Les clauses qui rognent la valeur de votre contrat
La baisse de valeur des GAV s’explique donc autant par les mécanismes du contrat que par l’évolution de la situation de l’assuré. La vigilance s’impose alors sur le capital garanti dégressif après 65 ans, souvent réduit de 30 à 40 % du montant initial. Ou sur le taux d’invalidité que certaines compagnies poussent à 33 %, voire 50 %, pour ouvrir droit à une indemnisation, contre 5 % à la souscription. Ou encore, sur les exclusions médicales étendues à toute affection ou limitation antérieure qui peuvent être requalifiées en pathologie non indemnisable. Le résultat peut être conséquent : pour un couple ayant cotisé vingt ans à 20 euros par mois, une fracture du col du fémur sans reconnaissance d’invalidité “nouvelle” peut ne donner droit à aucune indemnisation, alors que les travaux d’adaptation du logement peuvent dépasser 10 000 euros.
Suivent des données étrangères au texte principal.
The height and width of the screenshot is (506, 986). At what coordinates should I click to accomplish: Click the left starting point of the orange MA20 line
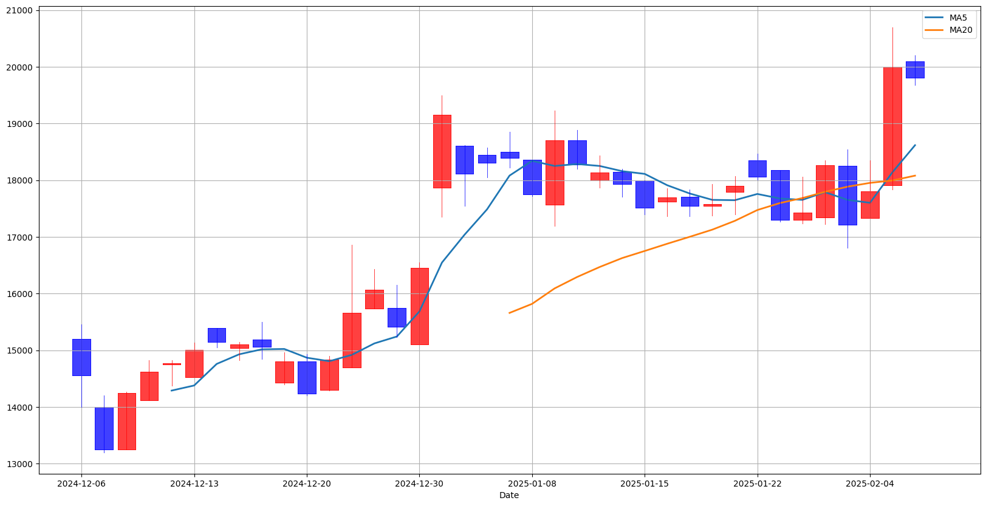[x=510, y=313]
Pourquoi les assureurs assument cette logique
Les compagnies d’assurance invoquent le principe d’équité actuarielle : à partir d’un certain âge, le risque d’accident est quasi constant mais les préjudices professionnels ou économiques disparaissent. « En somme, après 65 ans, le risque d’indemnisation longue diminue, les garanties peuvent s’atténuer et certains risques disparaissent, ce qui réduit mécaniquement l’efficacité globale du dispositif », détaille David Tardy.
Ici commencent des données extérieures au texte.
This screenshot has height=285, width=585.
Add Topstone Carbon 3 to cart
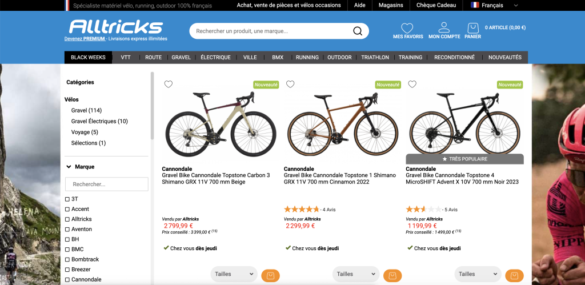click(270, 276)
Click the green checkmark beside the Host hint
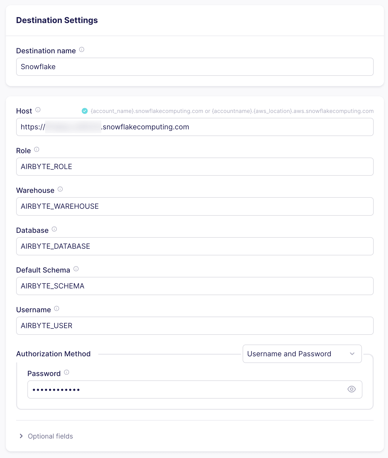The image size is (388, 458). [x=84, y=111]

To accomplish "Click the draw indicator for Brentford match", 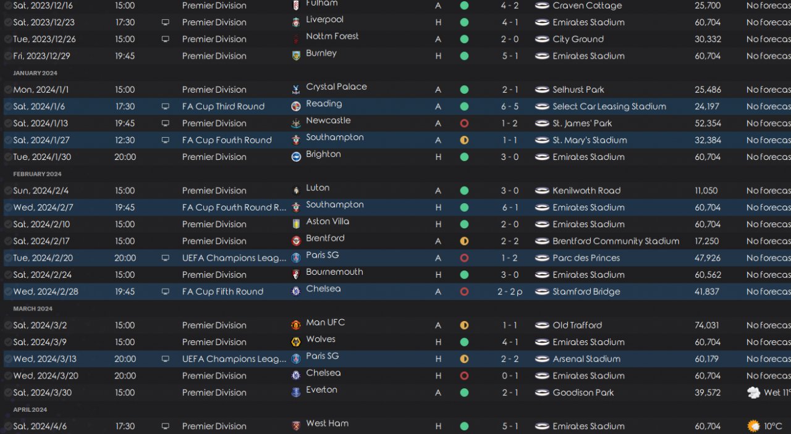I will tap(464, 241).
Mais pour l’ACPR, cette logique ne doit pas vider les contrats de leur utilité économique. L’autorité a demandé aux assureurs de mieux informer les assurés lors du passage à la retraite, et de leur proposer des options de maintien ou de réévaluation du capital garanti.
Préserver une couverture efficace après 65 ans
Plusieurs leviers permettent cependant d’éviter une baisse de cette protection. Il est ainsi possible de renégocier son contrat avant l’âge pivot, en demandant la suppression de la clause de dégressivité. Pensez également à comparer les GAV seniors dont certaines offres, notamment chez MAIF, Allianz ou Groupama, conservent des formules adaptées, avec indemnisation dès 5 % d’invalidité. Une combinaison astucieuse de contrats peut également se montrer efficace : « En complément de cette garantie, un contrat en capital décès ou temporaire décès, adossé à une assurance vie, constitue un bon palliatif à une future cessation de garantie », conseille David Tardy.
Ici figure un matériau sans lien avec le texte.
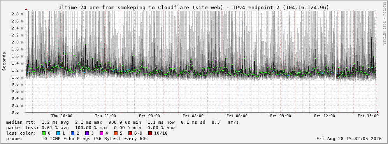The image size is (388, 144).
Task: Click the red loss color 6-9 swatch
Action: pyautogui.click(x=130, y=133)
Enfin, n’oubliez pas d’intégrer une dimension patrimoniale à votre situation en utilisant par exemple une assurance vie ou en contractant un prêt hypothécaire senior pour anticiper les coûts d’aménagement du logement ou d’assistance à long terme. La GAV répond à un besoin réel de sécurité, mais son efficacité dépend de son adaptation avec l’avancement en âge. Vous pouvez traiter cette question comme un arbitrage patrimonial, au même titre que la dépendance, la prévoyance ou la succession.